§ PASSAGE PROVIDED

Morrison Government’s stimulus 2.0 better, but not good enough

The Morrison Government has announced that it would introduce a ‘welfare wage’ to help those made unemployed to ride out the coronavirus:

Hundreds of thousands of workers who face losing their jobs due to the coronavirus crisis will be given fast access to a new, temporary wage that will be set at a higher rate than the dole.

The new transitional income support will be a central feature of a forthcoming package that will be more about survival than stimulus, and which, sources say, will dwarf last week’s $17.6 billion package of economic measures aimed at stimulating supply and demand.

Similar survival assistance for small and medium businesses will be the other focus of the new package…

The Australian Financial Review understands the new income payment will be available to casual and full-time workers who lose their jobs “through no fault of their own” and will be higher than the rate of Newstart – which is currently $490 a fortnight for a single with no dependents, for instance.

Access will be immediate, meaning the usual qualifying conditions for Newstart will not apply.

It is not known whether current Newstart recipients will receive the higher rate as well, or be given another temporary cash payment on top the one-off $750 they will receive from March 31 under last week’s stimulus package.

This is obviously a good move. However, the government should have used the virus pandemic as an excuse to permanently raise Newstart by $95 a week, as demanded by ACOSS.

Remember, Australia’s unemployment benefits are the lowest in the developed world:

They have also fallen 30% below the poverty line:

After experiencing zero real growth in nearly 30 years, unlike wages and the aged pension:

A significant lift in Newstart was long overdue before the coronavirus outbreak. Thus, the Morrison Government has senselessly wasted a crisis, and should have used this as an opportunity to abandon its blind ideology against raising Newstart.

§ YOUR ASSIGNMENT
From the commentary on the Morrison Government's stimulus, put this sentence into Spanish: "Access will be immediate, meaning the usual qualifying conditions for Newstart will not apply."

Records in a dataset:
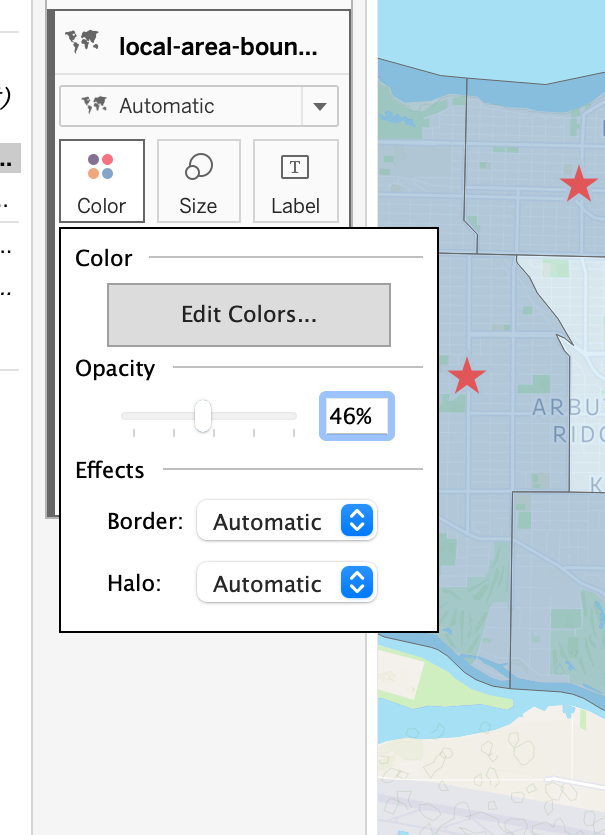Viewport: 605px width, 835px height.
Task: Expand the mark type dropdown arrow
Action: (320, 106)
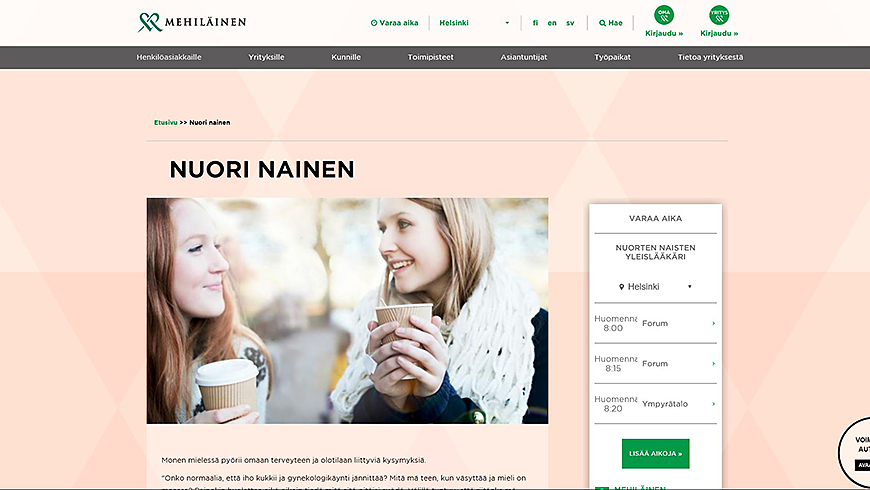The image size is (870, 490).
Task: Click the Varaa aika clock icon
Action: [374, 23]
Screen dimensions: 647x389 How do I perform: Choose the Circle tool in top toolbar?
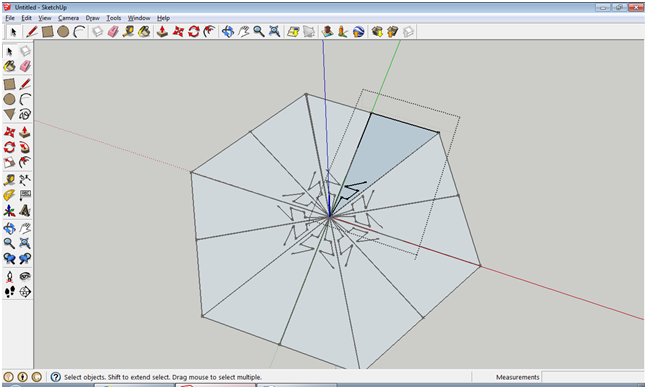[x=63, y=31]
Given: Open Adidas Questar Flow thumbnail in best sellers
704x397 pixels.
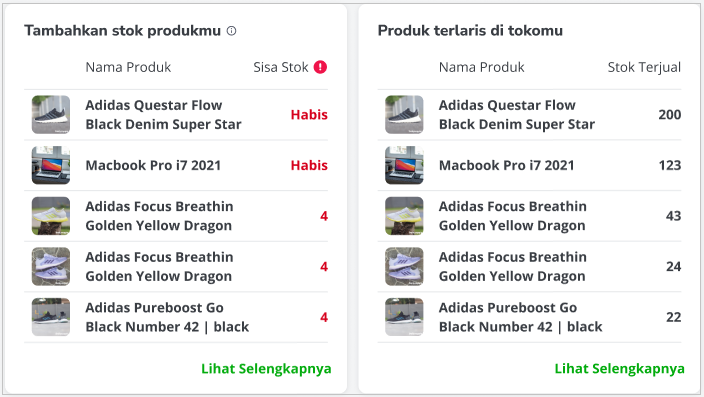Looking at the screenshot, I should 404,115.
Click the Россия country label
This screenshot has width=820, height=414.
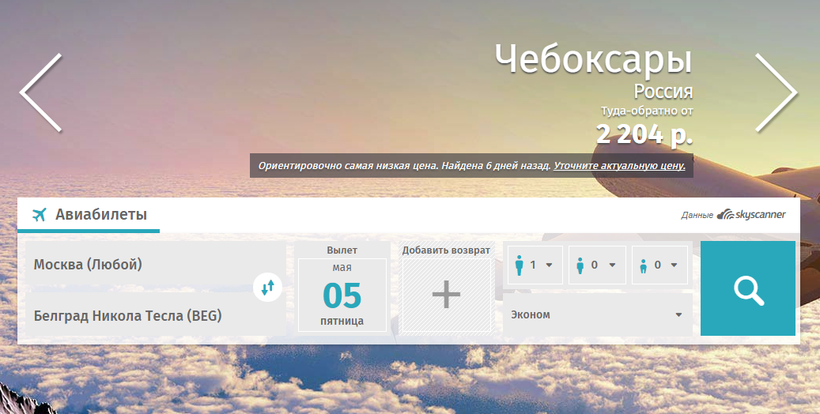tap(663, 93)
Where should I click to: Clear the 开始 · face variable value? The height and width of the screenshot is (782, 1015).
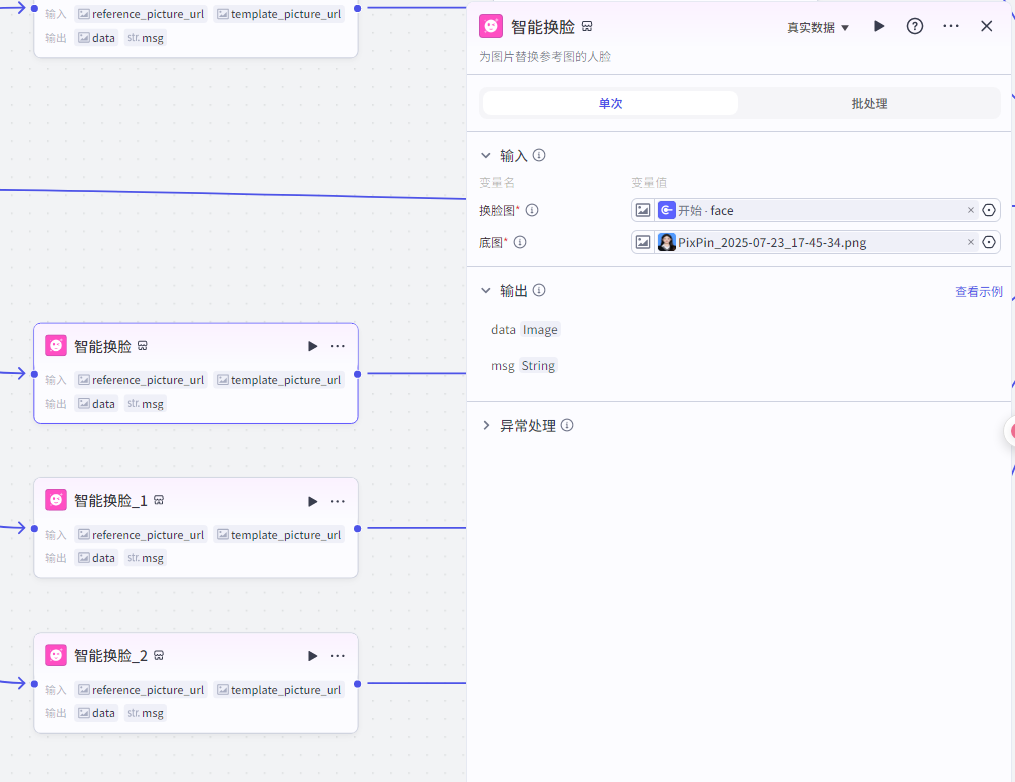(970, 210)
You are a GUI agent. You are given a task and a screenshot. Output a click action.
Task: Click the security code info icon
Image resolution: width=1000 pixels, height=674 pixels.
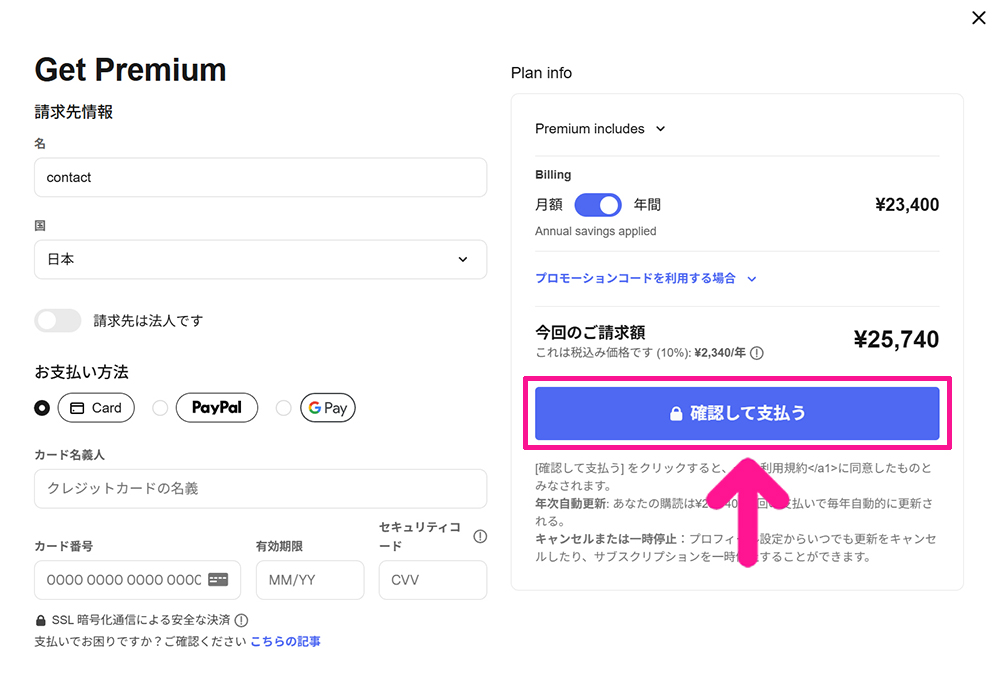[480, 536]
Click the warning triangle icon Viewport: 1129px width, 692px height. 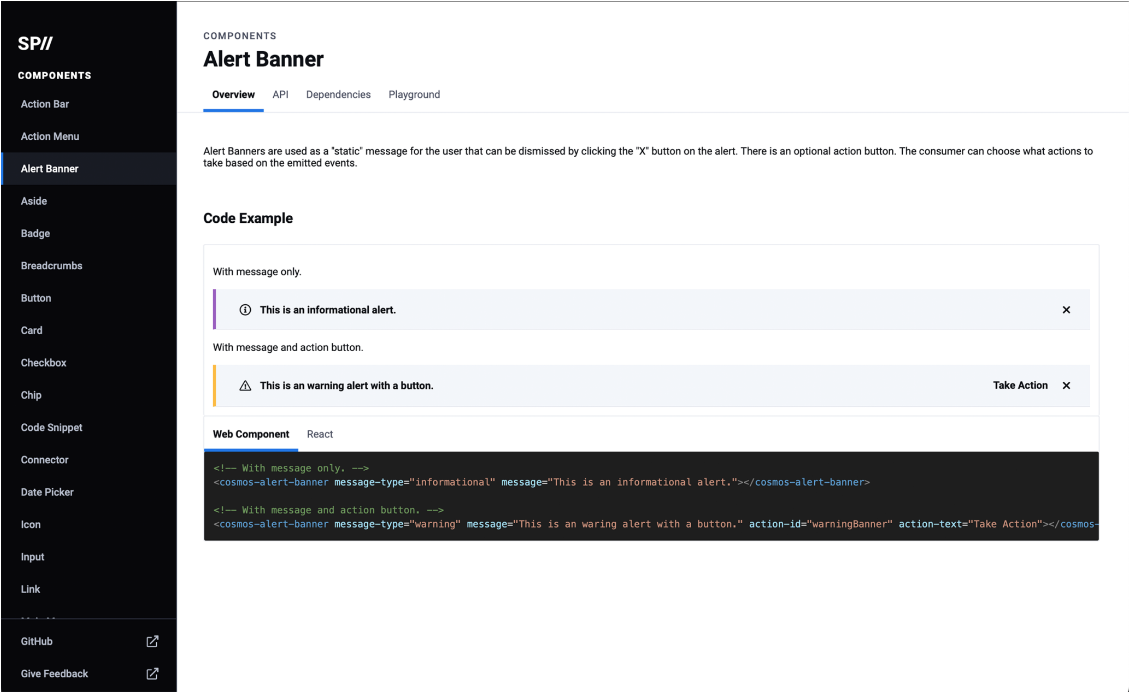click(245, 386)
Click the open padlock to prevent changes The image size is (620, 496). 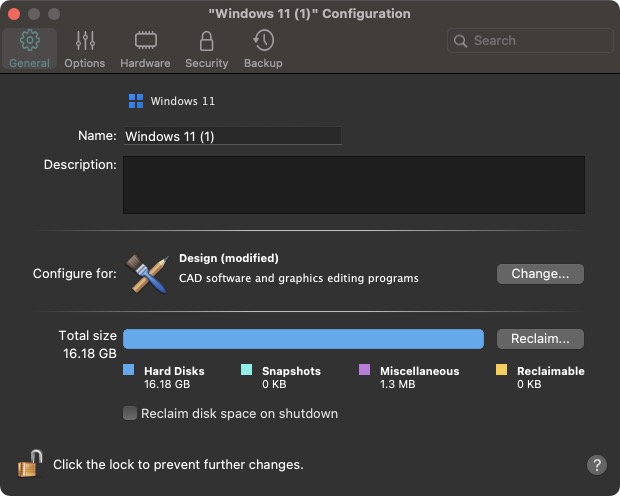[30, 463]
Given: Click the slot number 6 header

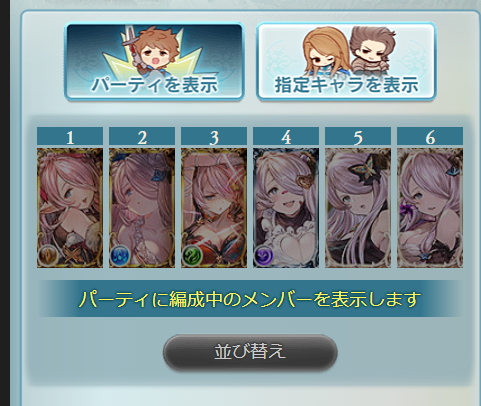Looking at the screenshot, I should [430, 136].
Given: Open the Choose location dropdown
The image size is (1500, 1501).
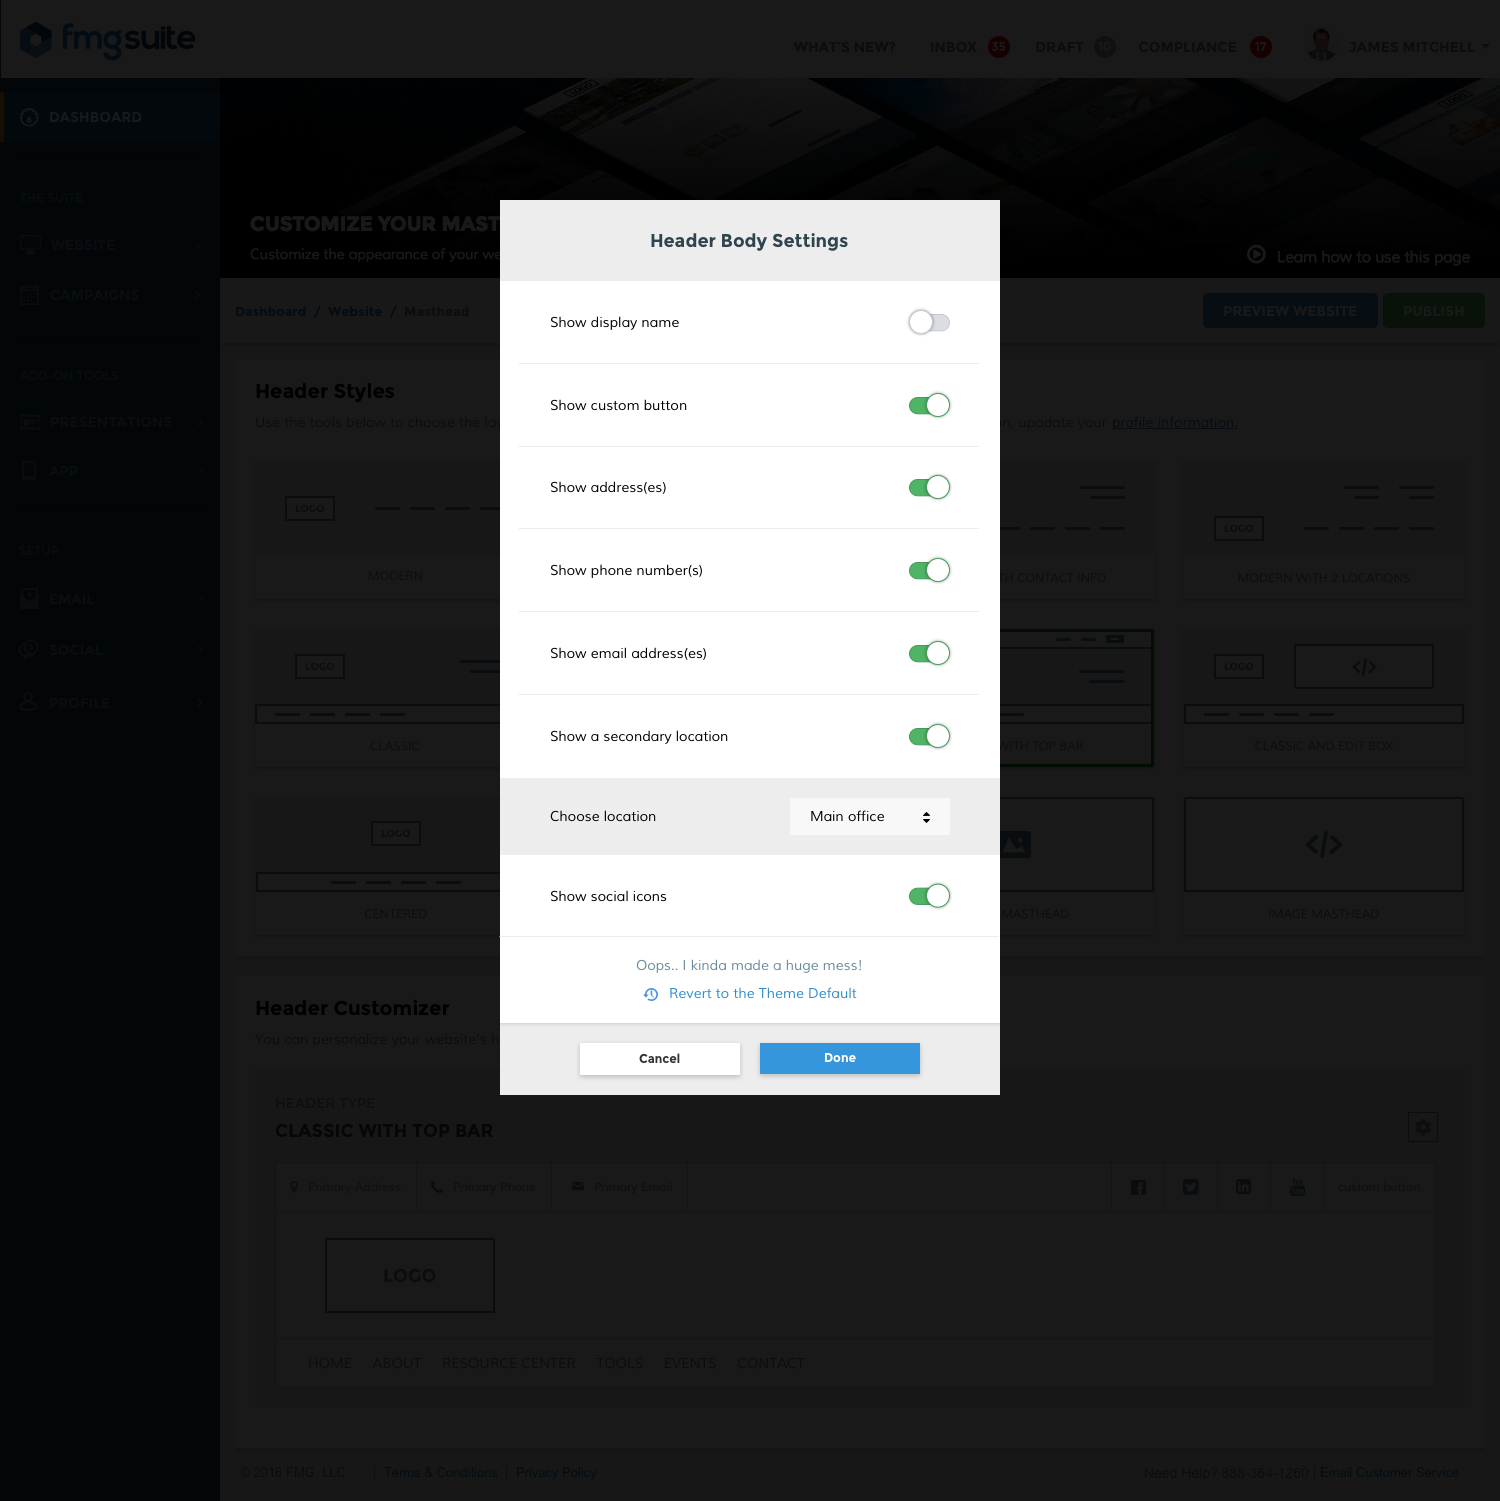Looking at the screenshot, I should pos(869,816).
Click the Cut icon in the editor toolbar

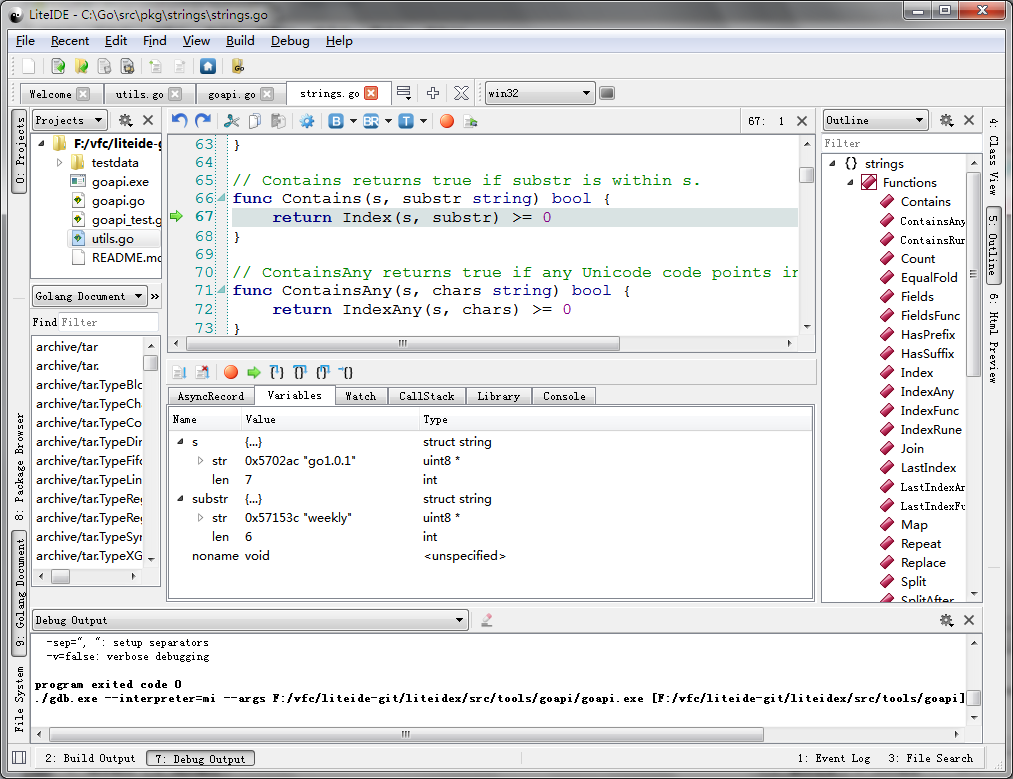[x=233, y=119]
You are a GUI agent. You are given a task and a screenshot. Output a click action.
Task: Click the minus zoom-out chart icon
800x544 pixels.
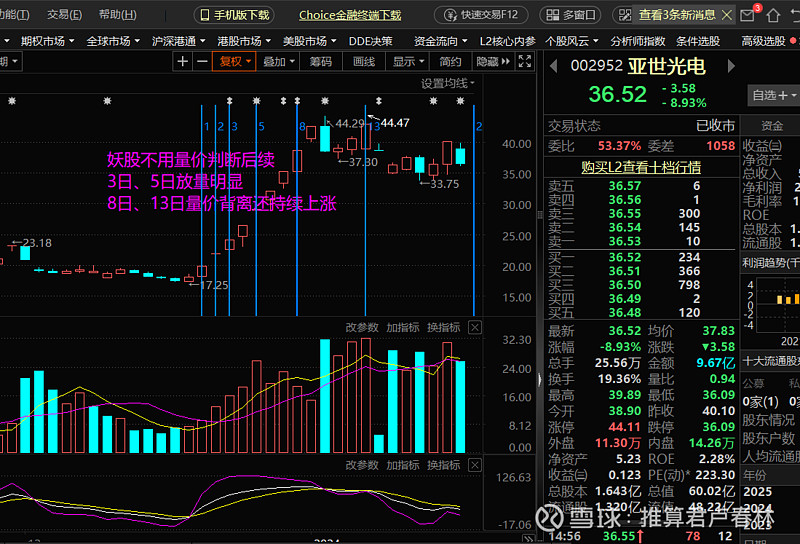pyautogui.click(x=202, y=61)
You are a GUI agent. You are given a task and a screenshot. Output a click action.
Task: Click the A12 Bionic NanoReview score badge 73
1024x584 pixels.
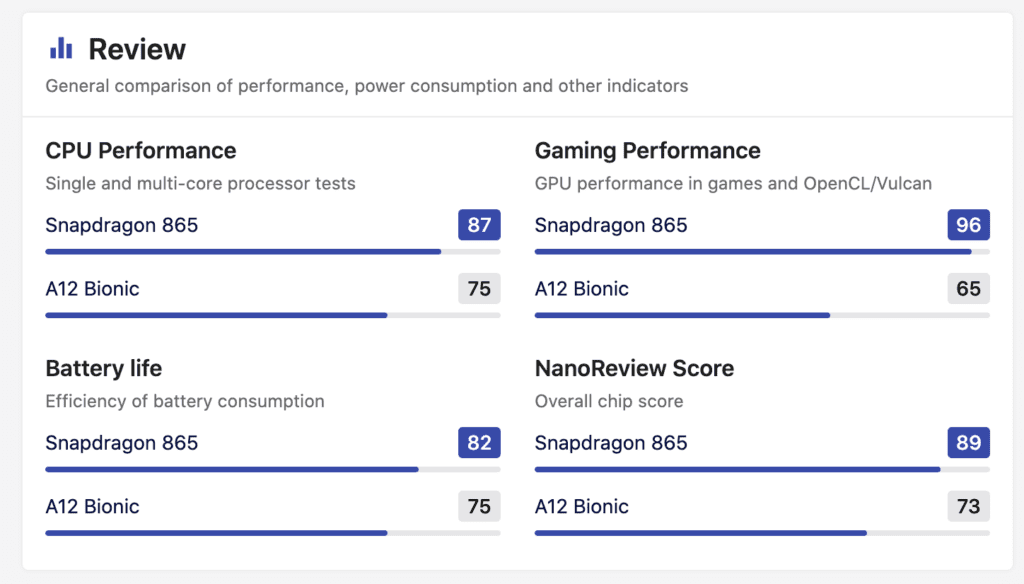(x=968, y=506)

§ SOLUTION FOR THIS EXERCISE
El acceso será inmediato, lo que significa que no se aplicarán los requisitos habituales para tener derecho a Newstart.